== DOCUMENT EXTRACT ==
The Blagger's Guide To...The London Book Fair

'Horrific news - no sandwiches in the press room'

*With more than 1,600 exhibiting companies from 58 countries including Turkey, Iran and Kuwait, and about 23,000 attendees (42 per cent of those from overseas), the London Book Fair can appear to be daunting to the average Joe Public. OK, it is daunting, full stop. But it's not all industry jargon, feverish networking, and seminars with names like "Code Mantra: Metadata Management and Distribution Made Easy". Sometimes, it's quite exciting, too.

*LBF is celebrating its 40th anniversary. The first fair was held in the basement of the Berners Hotel, off Oxford Street, in 1971, with 22 exhibiting publishers. This year, the British Council's "Market Focus" placed a spotlight on Russian literature. The Russian Pavilion was the largest to date, with more than 60 major publishers.

*At last year's fair, the eruption of the Eyjafjallajökull volcano in Iceland prevented many of the international delegates from reaching London. Even Tony Blair missed a lavish reception at Kensington Roof Gardens with all his international publishers.

== RECORDED DATA ==
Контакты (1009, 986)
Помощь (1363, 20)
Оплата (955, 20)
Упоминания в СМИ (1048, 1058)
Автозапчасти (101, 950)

== WHAT THIS EXERCISE ASKS ==
1. Answer these questions from the guide to the London Book Fair:
(a) Where was the first fair held in 1971?
(b) How many exhibiting publishers were at that first fair?
(c) What prevented many international delegates from reaching London at the previous year's fair?
2. Retype a passage from the London Book Fair guide, beginning at the words "The Blagger's Guide" and stopping after "quite exciting, too.".
3. Write what comes next in the guide to the London Book Fair, picking up after its last sentence.

== PER-TASK OUTPUTS ==
1.
(a) In the basement of the Berners Hotel, off Oxford Street.
(b) 22.
(c) The eruption of the Eyjafjallajökull volcano in Iceland.

2.
The Blagger's Guide To...The London Book Fair

'Horrific news - no sandwiches in the press room'

*With more than 1,600 exhibiting companies from 58 countries including Turkey, Iran and Kuwait, and about 23,000 attendees (42 per cent of those from overseas), the London Book Fair can appear to be daunting to the average Joe Public. OK, it is daunting, full stop. But it's not all industry jargon, feverish networking, and seminars with names like "Code Mantra: Metadata Management and Distribution Made Easy". Sometimes, it's quite exciting, too.

3.
*At Tuesday evening's party at the Roof Gardens to launch the fair, guests were even more than usually grateful to the British Council for its Russian focus. Amid the flamingos, guests were offered Russian-influenced canapés, and chilled vodka. Could this explain the tales told by one guest, who claimed to have been at a recent reception at the Russian embassy at which (she insisted) Ferrero Rocher were served?

*If last year's fair was remembered as the Volcano Fair, then this year's, held again at London's Earls Court Exhibition Centre, rapidly became thought of as the austerity book fair. Some delegates were horrified by the news that there were no sandwiches to be had in the press room, but there was a stampede when a rumour got out (courtesy of an Australian publisher, we hear) that they were handing out whisky at the Scottish publishers' stand.

*Publishers at the Verso stand were looking forward to May's launch of Ross Perlin's Intern Nation, a timely exposé of the exploitation of unpaid labour in coveted job markets. More timely than they knew, since the seminar "How to Get Into Publishing" was going on at the same time, with some industry insiders extolling unpaid internships as the best way to get ahead, and others excoriating the practice.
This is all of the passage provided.